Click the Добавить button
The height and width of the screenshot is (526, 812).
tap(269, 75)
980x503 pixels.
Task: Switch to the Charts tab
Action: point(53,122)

§ **Required work**
Your response should consist of the whole listing, repeated exactly.

§ **Answer to the exercise**
Click the Добавить button
The height and width of the screenshot is (526, 812).
tap(269, 75)
980x503 pixels.
Task: Switch to the Charts tab
Action: point(53,122)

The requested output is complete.